> [Your objective]: All of the lines below need to be copied exactly, apart from the pictures.

[Collected data]
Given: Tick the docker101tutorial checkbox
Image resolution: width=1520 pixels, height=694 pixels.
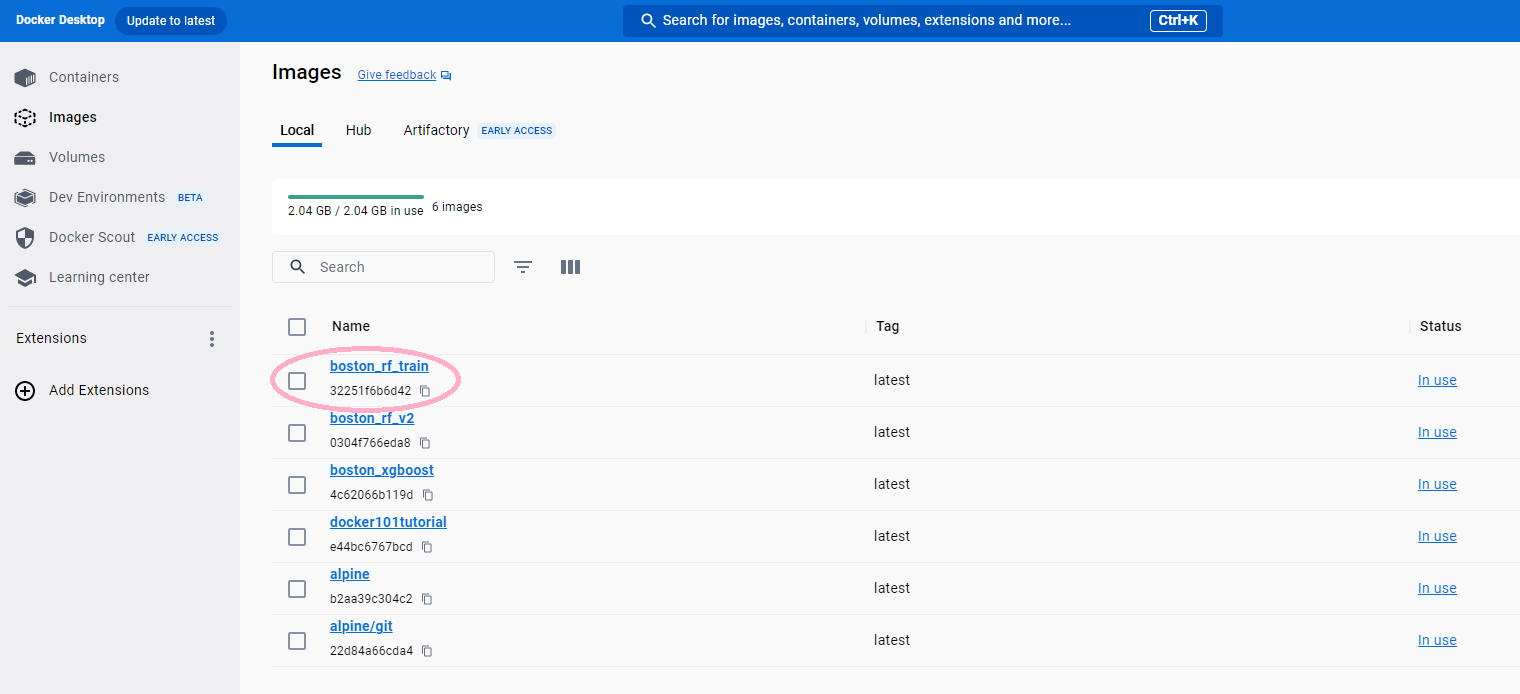Looking at the screenshot, I should (297, 537).
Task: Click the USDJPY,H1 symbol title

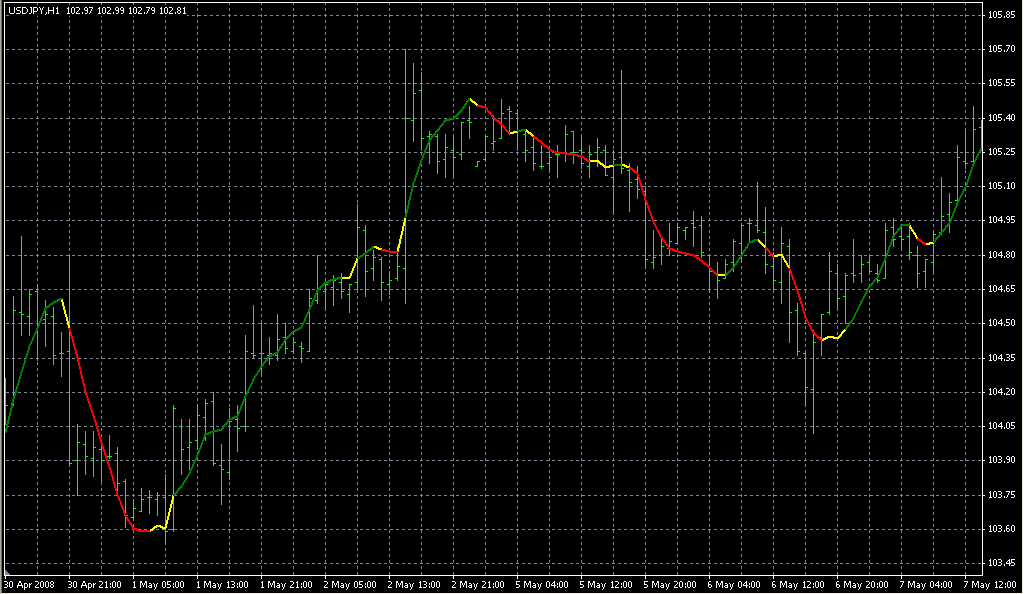Action: point(34,11)
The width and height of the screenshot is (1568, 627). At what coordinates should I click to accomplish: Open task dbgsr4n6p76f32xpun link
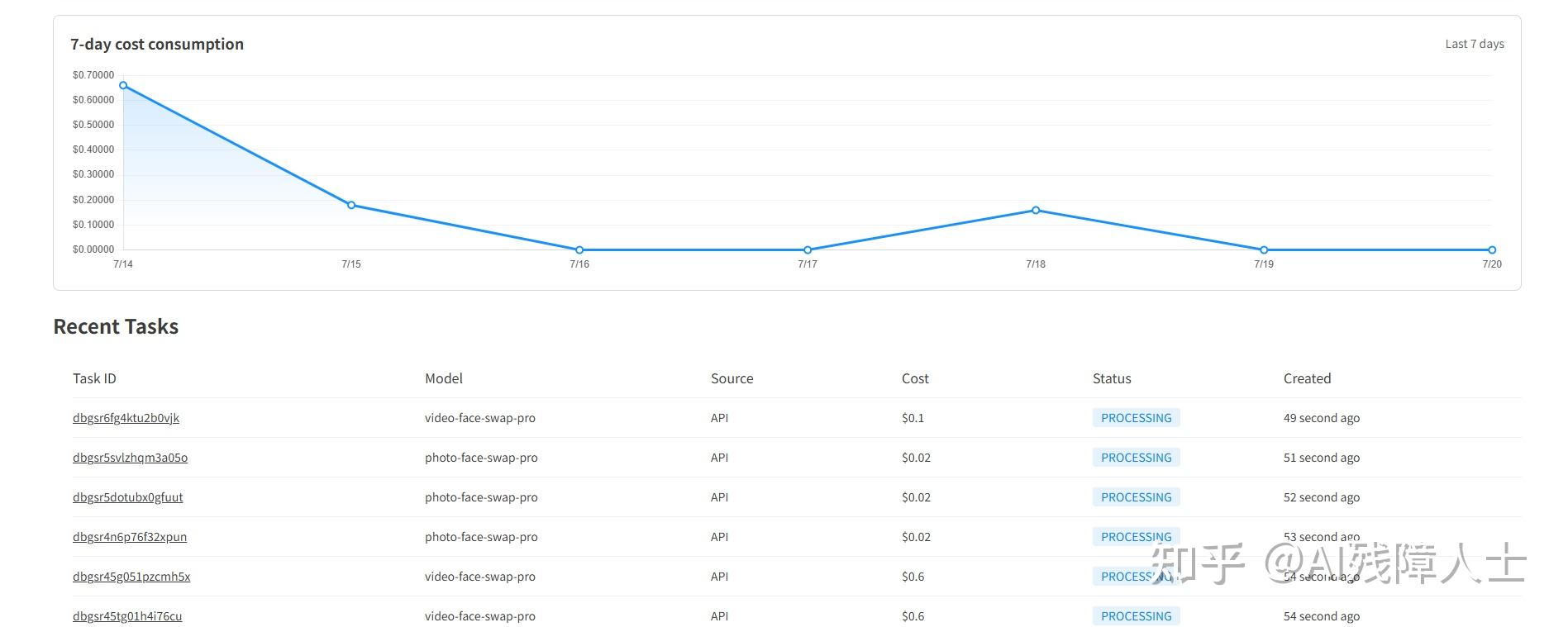[130, 537]
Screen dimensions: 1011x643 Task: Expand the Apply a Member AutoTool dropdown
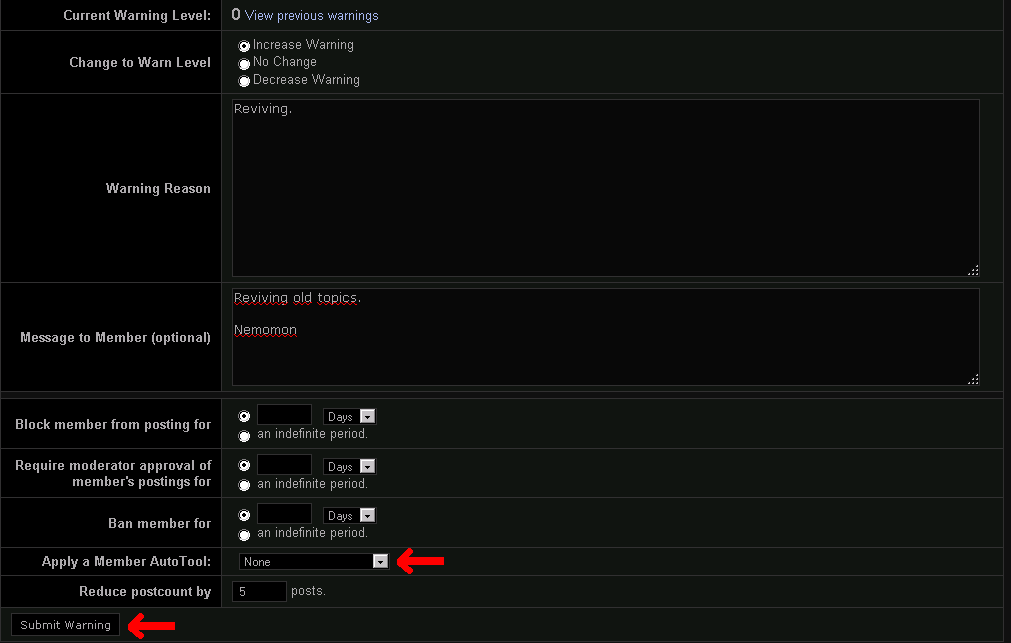313,562
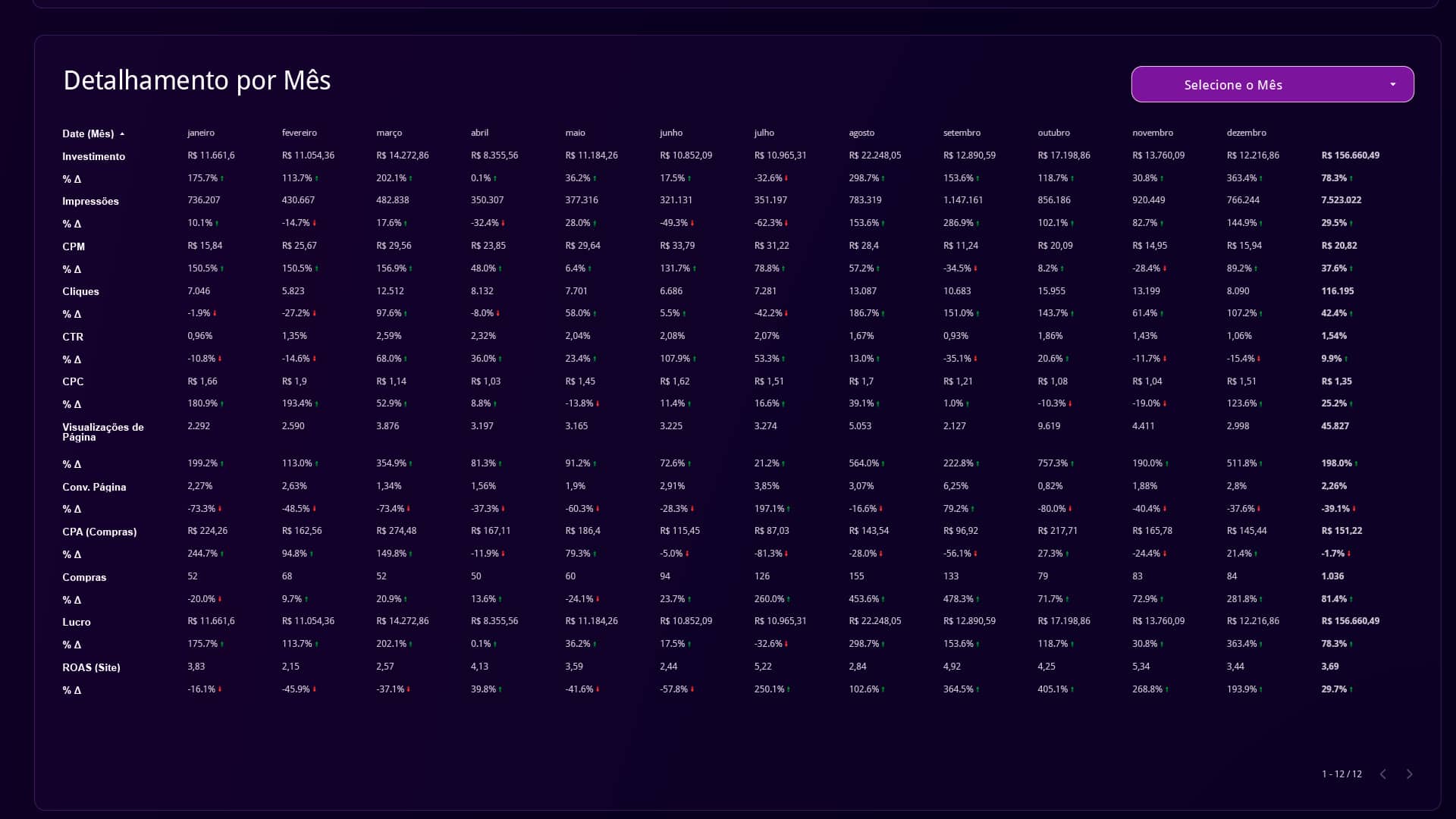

> [Answer to this exercise]:
Given: Tick the docker101tutorial checkbox
Image resolution: width=1520 pixels, height=694 pixels.
Looking at the screenshot, I should (297, 537).
Task: Click the USDJPY,H1 symbol title

Action: point(34,11)
The width and height of the screenshot is (1568, 627). At what coordinates should I click to accomplish: Open task dbgsr4n6p76f32xpun link
[130, 537]
Screen dimensions: 1011x643 Task: Expand the Apply a Member AutoTool dropdown
313,562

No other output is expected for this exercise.